Un homme a été interpellé dans le cadre dans le cadre de l'enquête sur la cyberattaque contre le ministère de l'Intérieur, annonce ce mercredi 17 décembre la procureure de la République de Paris, Laure Beccuau.
"Le suspect, né en 2003, est déjà connu des services de justice pour avoir été condamné pour des faits similaires en 2025", indique la magistrate dans un communiqué.
L'enquête avait été ouverte par la section de lutte contre la cybercriminalité du parquet de Paris, des chefs notamment "d'atteinte à un système de traitement automatisé de données à caractère personnel mis en œuvre par l'État en bande organisée".
Des fiches confidentielles "extraites"
La semaine dernière, la place Beauvau avait annoncé avoir découvert "l'existence d'activités suspectes visant des serveurs de messagerie" comme le traitement d'antécédents judiciaires (TAJ) et le fichier des personnes recherchées (FPR).

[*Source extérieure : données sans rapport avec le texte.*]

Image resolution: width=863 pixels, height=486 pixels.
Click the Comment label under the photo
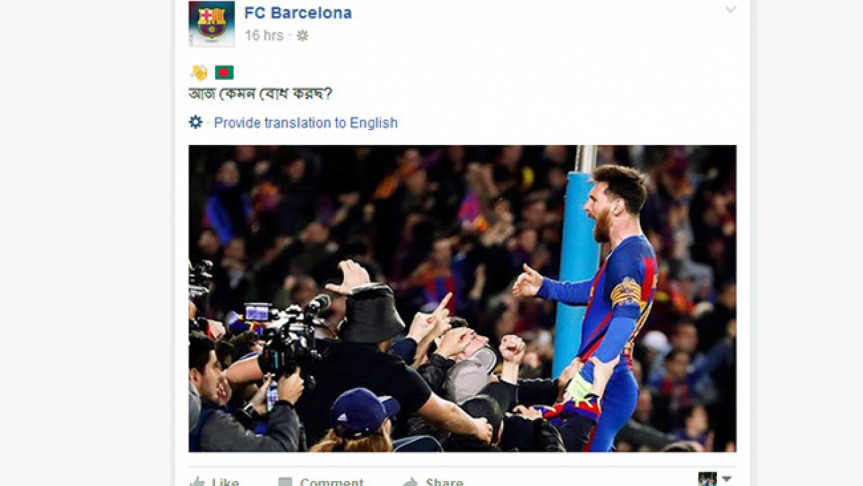[331, 482]
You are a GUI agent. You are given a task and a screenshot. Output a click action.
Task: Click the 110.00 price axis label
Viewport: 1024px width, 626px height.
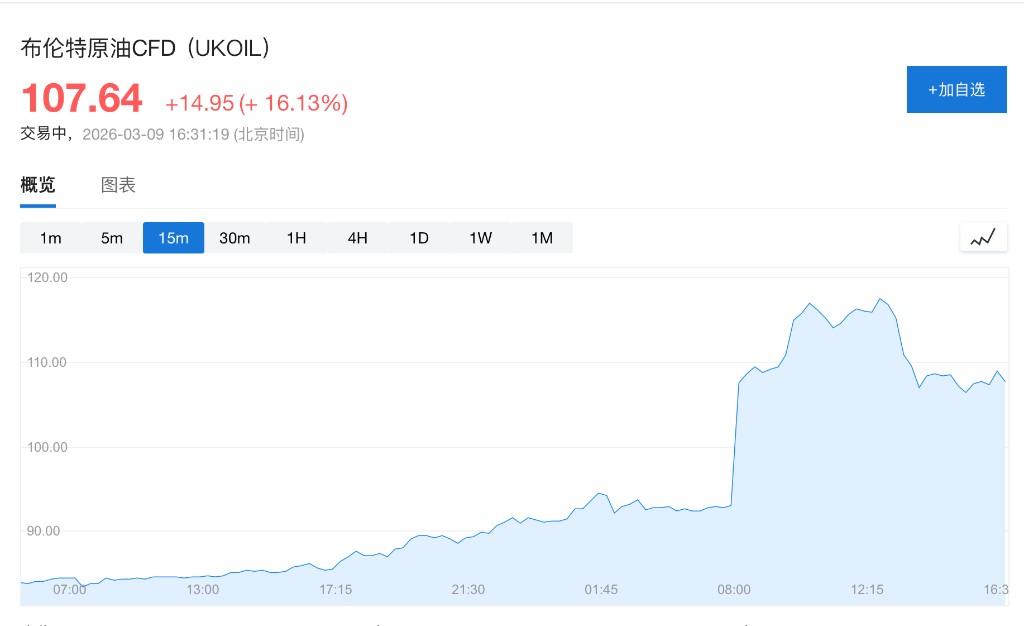(48, 362)
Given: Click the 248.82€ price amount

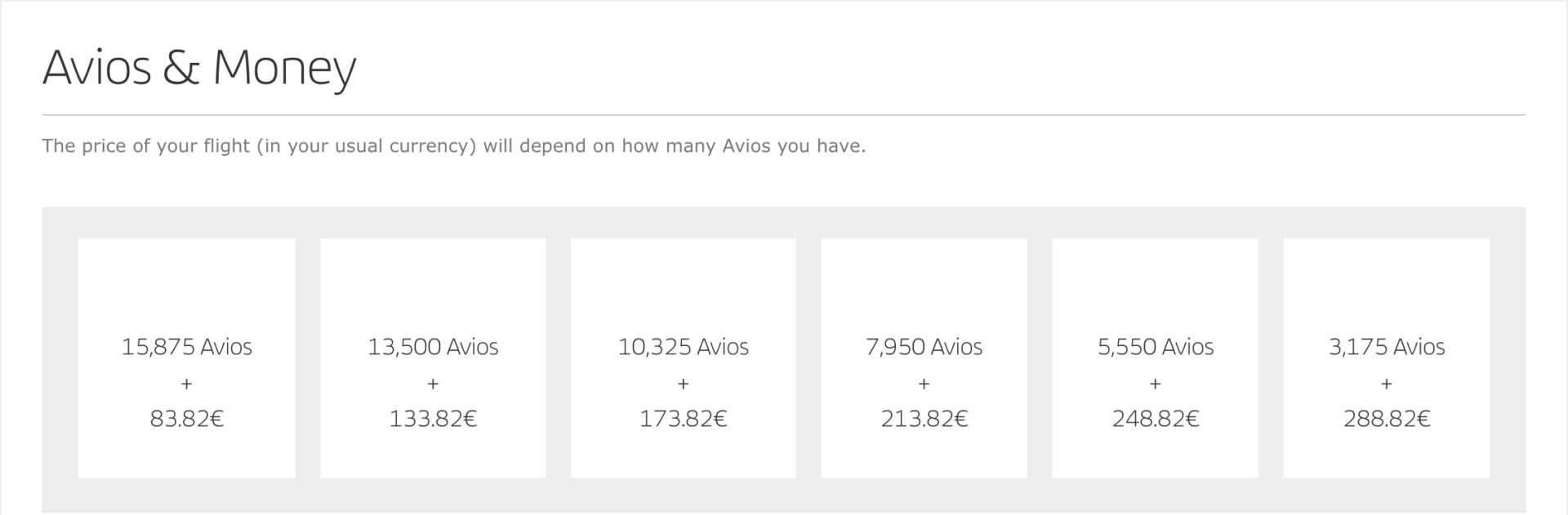Looking at the screenshot, I should click(1155, 419).
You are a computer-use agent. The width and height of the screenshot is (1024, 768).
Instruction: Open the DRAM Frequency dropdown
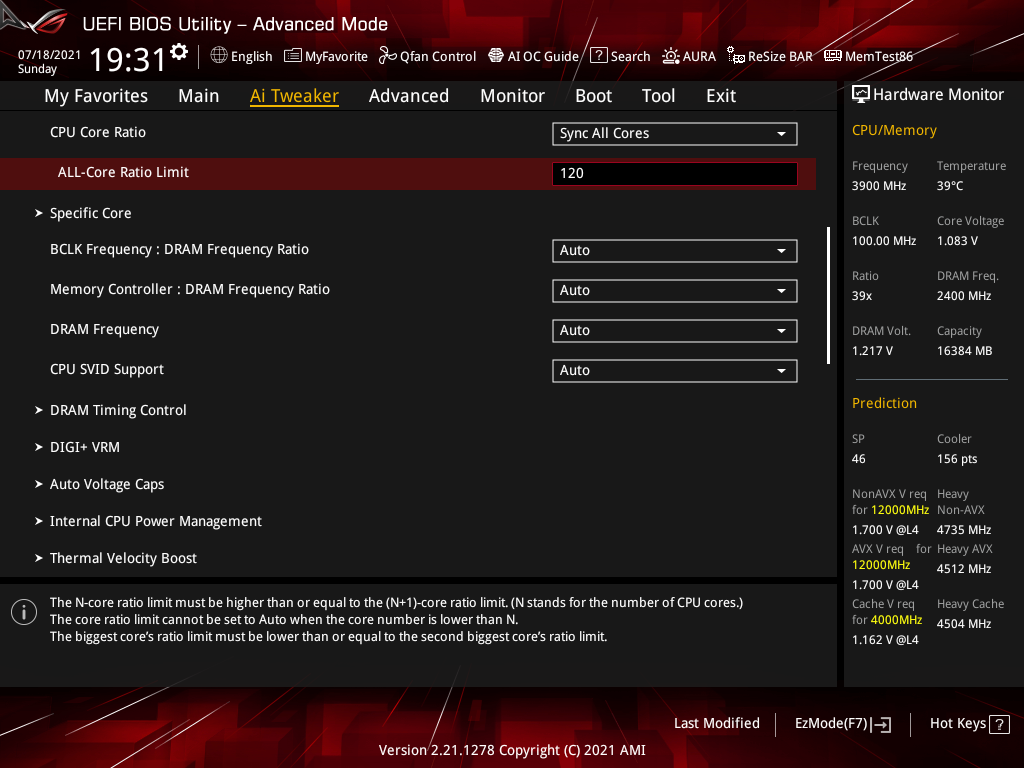coord(674,330)
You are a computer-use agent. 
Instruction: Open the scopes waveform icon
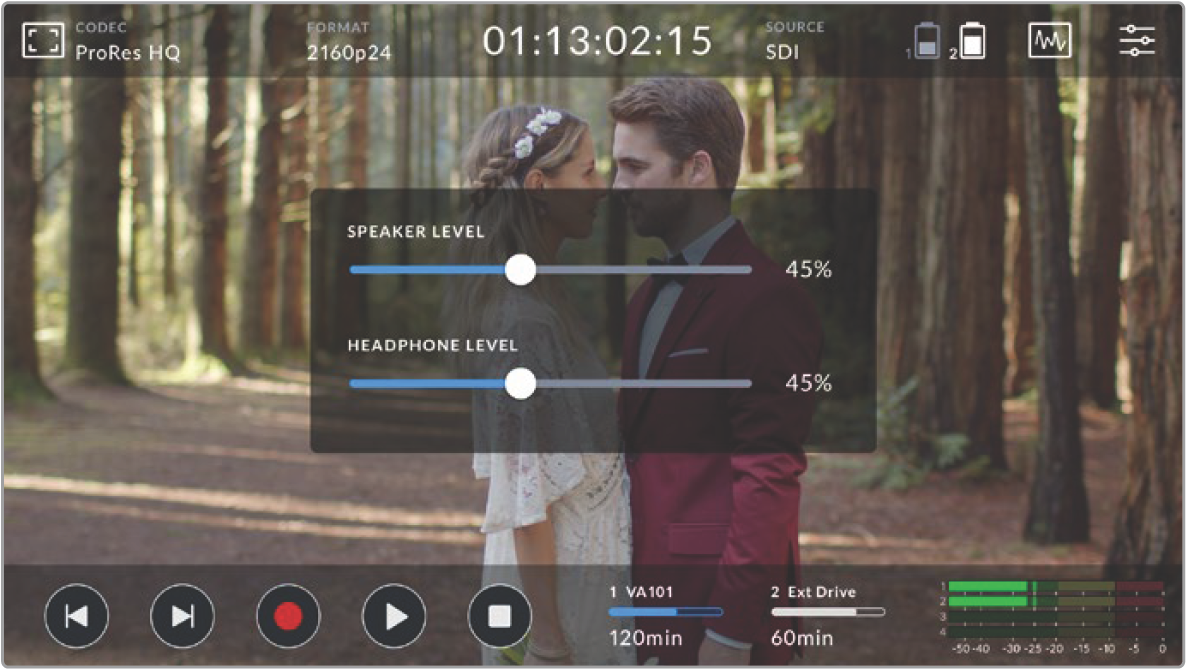(x=1050, y=42)

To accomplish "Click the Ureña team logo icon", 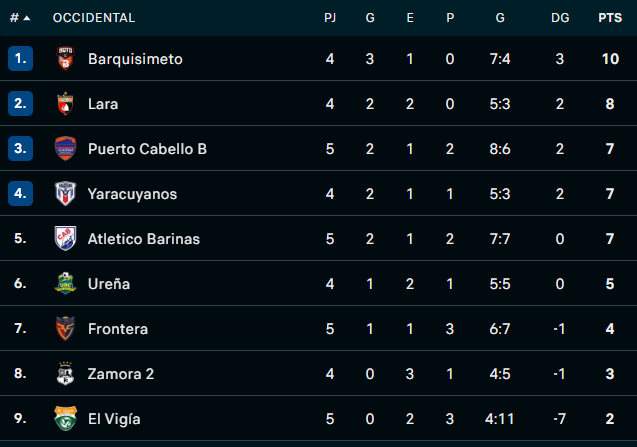I will coord(65,284).
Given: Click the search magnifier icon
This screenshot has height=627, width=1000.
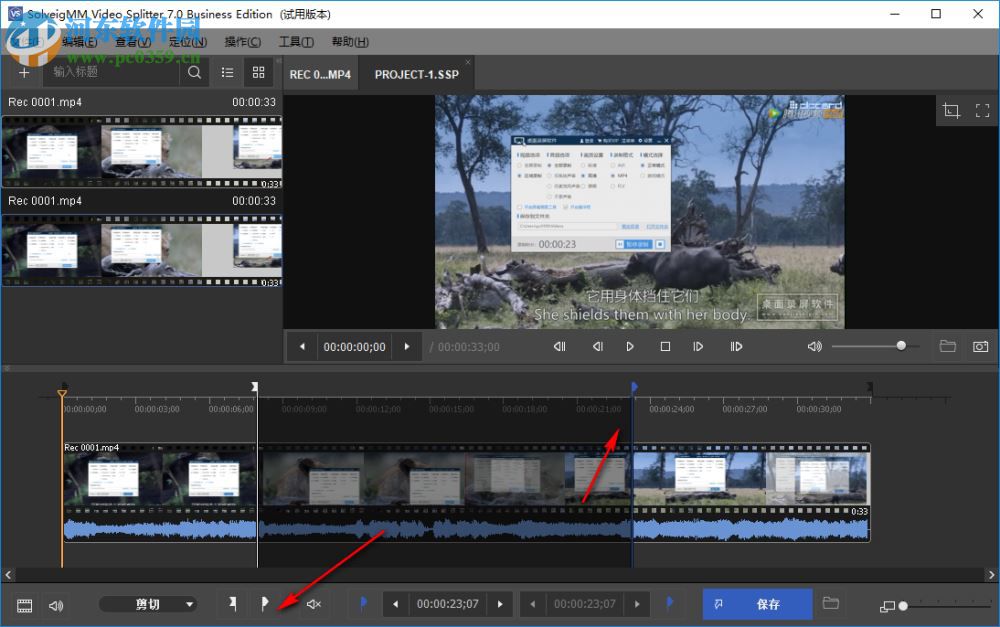Looking at the screenshot, I should click(x=194, y=72).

"Quelques dizaines de fiches" confidentielles ont été "extraites" lors d'une attaque informatique qui a touché Beauvau pendant plusieurs jours, a indiqué le ministre de l'Intérieur Laurent Nuñez mercredi matin sur franceinfo.
Devant les députés, le ministre de l'Intérieur a qualifié de "très grave" l'attaque informatique tout en annonçant des mesures de restriction immédiates pour les agents, dont la double authentification systématique.
La faille de sécurité a été rendue possible par un manque "d'hygiène numérique". Déplorant "des imprudences", le ministre a expliqué qu'"un individu ou un groupe d'individus" se sont introduits "pendant plusieurs jours" dans les systèmes informatiques du ministère de l'Intérieur "en utilisant les messageries", en passant par des boîtes professionnelles pour récupérer des codes d'accès.
Nuñez annonce des mesures de "remédiation"
Face à ces manquements, Laurent Nuñez a annoncé une série de mesures de "remédiation" immédiates, incluant la fermeture de certains comptes et l'imposition systématique de la "double authentification".
Les nouvelles procédures vont se traduire par un "cadre de travail beaucoup plus contraint pour les agents", a prévenu le ministre, assumant les conséquences organisationnelles de la brèche de sécurité.
Au-delà de l'urgence, l'Agence nationale de la sécurité des systèmes d'information (Anssi) a été saisie pour renforcer les systèmes en profondeur, parallèlement à l'enquête judiciaire confiée à l'Office anti-cybercriminalité (OFAC) et à une enquête administrative interne.
Il y a quelques jours, un groupe de pirates informatiques a revendiqué, sans apporter de preuves, cette attaque et a assuré avoir accédé aux données de plus de 16 millions de personnes, issues des fichiers de police.
"Ce que je peux vous dire, c'est qu'il n'y a pas eu extraction de millions de données. À ma connaissance, c'est faux", a encore affirmé le ministre, qui a assuré ne pas avoir reçu de demande de rançon. "Cela ne met pas en danger la vie de nos compatriotes."